EXERCISE DETAILS:
All records are to be restated exactly, each line as it reads.
====
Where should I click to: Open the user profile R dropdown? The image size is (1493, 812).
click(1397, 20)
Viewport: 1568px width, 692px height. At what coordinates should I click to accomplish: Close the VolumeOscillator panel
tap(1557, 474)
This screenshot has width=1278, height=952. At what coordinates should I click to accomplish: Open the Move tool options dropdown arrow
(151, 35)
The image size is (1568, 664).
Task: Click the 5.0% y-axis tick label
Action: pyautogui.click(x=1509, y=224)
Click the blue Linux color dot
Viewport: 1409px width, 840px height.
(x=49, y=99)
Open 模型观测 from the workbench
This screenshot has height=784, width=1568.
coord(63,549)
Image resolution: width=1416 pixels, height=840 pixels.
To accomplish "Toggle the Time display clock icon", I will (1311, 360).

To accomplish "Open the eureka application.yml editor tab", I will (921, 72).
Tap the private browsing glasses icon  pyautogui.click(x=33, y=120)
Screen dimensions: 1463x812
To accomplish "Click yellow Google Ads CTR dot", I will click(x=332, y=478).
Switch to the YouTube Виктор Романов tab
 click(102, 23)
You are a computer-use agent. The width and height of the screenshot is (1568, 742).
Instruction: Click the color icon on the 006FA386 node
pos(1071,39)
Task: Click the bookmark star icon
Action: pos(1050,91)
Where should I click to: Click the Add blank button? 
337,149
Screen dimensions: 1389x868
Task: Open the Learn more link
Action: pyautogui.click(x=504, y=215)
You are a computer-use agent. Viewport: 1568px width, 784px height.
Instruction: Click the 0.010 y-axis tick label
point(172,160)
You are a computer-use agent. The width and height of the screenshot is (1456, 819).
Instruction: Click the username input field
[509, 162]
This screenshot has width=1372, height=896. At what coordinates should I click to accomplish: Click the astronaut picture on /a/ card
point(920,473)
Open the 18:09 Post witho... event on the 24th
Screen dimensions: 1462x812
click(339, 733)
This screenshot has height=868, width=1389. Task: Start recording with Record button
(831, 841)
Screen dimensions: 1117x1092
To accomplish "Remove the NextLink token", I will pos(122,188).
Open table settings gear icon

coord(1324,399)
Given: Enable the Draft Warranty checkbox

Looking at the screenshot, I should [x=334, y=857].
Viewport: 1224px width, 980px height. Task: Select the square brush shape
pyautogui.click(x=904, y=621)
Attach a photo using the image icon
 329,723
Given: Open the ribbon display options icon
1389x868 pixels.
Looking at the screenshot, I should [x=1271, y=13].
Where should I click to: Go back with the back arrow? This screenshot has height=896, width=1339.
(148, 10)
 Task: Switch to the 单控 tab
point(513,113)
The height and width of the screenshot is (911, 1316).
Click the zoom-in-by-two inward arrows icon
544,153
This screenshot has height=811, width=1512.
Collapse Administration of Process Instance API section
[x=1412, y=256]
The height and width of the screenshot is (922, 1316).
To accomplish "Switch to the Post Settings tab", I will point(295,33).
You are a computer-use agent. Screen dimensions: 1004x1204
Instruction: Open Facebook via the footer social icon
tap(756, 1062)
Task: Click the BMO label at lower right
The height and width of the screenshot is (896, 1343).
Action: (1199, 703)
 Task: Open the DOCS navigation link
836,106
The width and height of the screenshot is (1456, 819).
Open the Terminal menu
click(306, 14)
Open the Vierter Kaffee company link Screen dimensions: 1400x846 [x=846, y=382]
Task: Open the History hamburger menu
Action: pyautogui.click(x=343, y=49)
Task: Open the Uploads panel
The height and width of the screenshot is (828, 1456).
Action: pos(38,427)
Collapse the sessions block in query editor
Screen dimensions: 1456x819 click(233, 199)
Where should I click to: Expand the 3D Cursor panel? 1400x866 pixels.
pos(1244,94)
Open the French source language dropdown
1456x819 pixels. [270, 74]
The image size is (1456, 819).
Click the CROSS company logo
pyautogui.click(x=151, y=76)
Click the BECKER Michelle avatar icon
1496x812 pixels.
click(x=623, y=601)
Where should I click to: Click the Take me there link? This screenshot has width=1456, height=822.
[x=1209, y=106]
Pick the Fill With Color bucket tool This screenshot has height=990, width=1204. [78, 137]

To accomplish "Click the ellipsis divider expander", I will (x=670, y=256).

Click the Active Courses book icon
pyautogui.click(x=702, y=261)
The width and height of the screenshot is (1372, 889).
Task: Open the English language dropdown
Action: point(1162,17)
====
TASK RESPONSE:
Where should I click to: Open the user profile R dropdown? The image size is (1493, 812).
click(1397, 20)
Viewport: 1568px width, 692px height. At what coordinates should I click to accomplish: Close the VolumeOscillator panel
tap(1557, 474)
This screenshot has width=1278, height=952. At what coordinates should I click to accomplish: Open the Move tool options dropdown arrow
(151, 35)
The image size is (1568, 664).
Task: Click the 5.0% y-axis tick label
Action: pyautogui.click(x=1509, y=224)
Click the blue Linux color dot
Viewport: 1409px width, 840px height.
(x=49, y=99)
Open 模型观测 from the workbench
This screenshot has height=784, width=1568.
coord(63,549)
Image resolution: width=1416 pixels, height=840 pixels.
To accomplish "Toggle the Time display clock icon", I will (1311, 360).

To accomplish "Open the eureka application.yml editor tab", I will (921, 72).
Tap the private browsing glasses icon  pyautogui.click(x=33, y=120)
Screen dimensions: 1463x812
To accomplish "Click yellow Google Ads CTR dot", I will click(x=332, y=478).
Switch to the YouTube Виктор Романов tab
 click(102, 23)
You are a computer-use agent. The width and height of the screenshot is (1568, 742).
Instruction: Click the color icon on the 006FA386 node
pos(1071,39)
Task: Click the bookmark star icon
Action: pos(1050,91)
Where should I click to: Click the Add blank button? 
337,149
Screen dimensions: 1389x868
Task: Open the Learn more link
Action: pyautogui.click(x=504, y=215)
You are a computer-use agent. Viewport: 1568px width, 784px height.
Instruction: Click the 0.010 y-axis tick label
point(172,160)
You are a computer-use agent. The width and height of the screenshot is (1456, 819).
Instruction: Click the username input field
[509, 162]
This screenshot has width=1372, height=896. At what coordinates should I click to accomplish: Click the astronaut picture on /a/ card
point(920,473)
Open the 18:09 Post witho... event on the 24th
Screen dimensions: 1462x812
click(339, 733)
This screenshot has height=868, width=1389. Task: Start recording with Record button
(831, 841)
Screen dimensions: 1117x1092
To accomplish "Remove the NextLink token", I will pos(122,188).
Open table settings gear icon

coord(1324,399)
Given: Enable the Draft Warranty checkbox

Looking at the screenshot, I should [x=334, y=857].
Viewport: 1224px width, 980px height. Task: Select the square brush shape
pyautogui.click(x=904, y=621)
Attach a photo using the image icon
 329,723
Given: Open the ribbon display options icon
1389x868 pixels.
Looking at the screenshot, I should [x=1271, y=13].
Where should I click to: Go back with the back arrow? This screenshot has height=896, width=1339.
(148, 10)
 Task: Switch to the 单控 tab
point(513,113)
The height and width of the screenshot is (911, 1316).
Click the zoom-in-by-two inward arrows icon
544,153
This screenshot has height=811, width=1512.
Collapse Administration of Process Instance API section
[x=1412, y=256]
The height and width of the screenshot is (922, 1316).
To accomplish "Switch to the Post Settings tab", I will point(295,33).
You are a computer-use agent. Screen dimensions: 1004x1204
Instruction: Open Facebook via the footer social icon
tap(756, 1062)
Task: Click the BMO label at lower right
The height and width of the screenshot is (896, 1343).
Action: (1199, 703)
 Task: Open the DOCS navigation link
836,106
The width and height of the screenshot is (1456, 819).
Open the Terminal menu
click(306, 14)
Open the Vierter Kaffee company link Screen dimensions: 1400x846 [x=846, y=382]
Task: Open the History hamburger menu
Action: pyautogui.click(x=343, y=49)
Task: Open the Uploads panel
The height and width of the screenshot is (828, 1456).
Action: pos(38,427)
Collapse the sessions block in query editor
Screen dimensions: 1456x819 click(233, 199)
Where should I click to: Expand the 3D Cursor panel? 1400x866 pixels.
pos(1244,94)
Open the French source language dropdown
1456x819 pixels. [270, 74]
The image size is (1456, 819).
Click the CROSS company logo
pyautogui.click(x=151, y=76)
Click the BECKER Michelle avatar icon
1496x812 pixels.
click(x=623, y=601)
Where should I click to: Click the Take me there link? This screenshot has width=1456, height=822.
[x=1209, y=106]
Pick the Fill With Color bucket tool This screenshot has height=990, width=1204. [78, 137]

To accomplish "Click the ellipsis divider expander", I will (x=670, y=256).

Click the Active Courses book icon
pyautogui.click(x=702, y=261)
The width and height of the screenshot is (1372, 889).
Task: Open the English language dropdown
Action: point(1162,17)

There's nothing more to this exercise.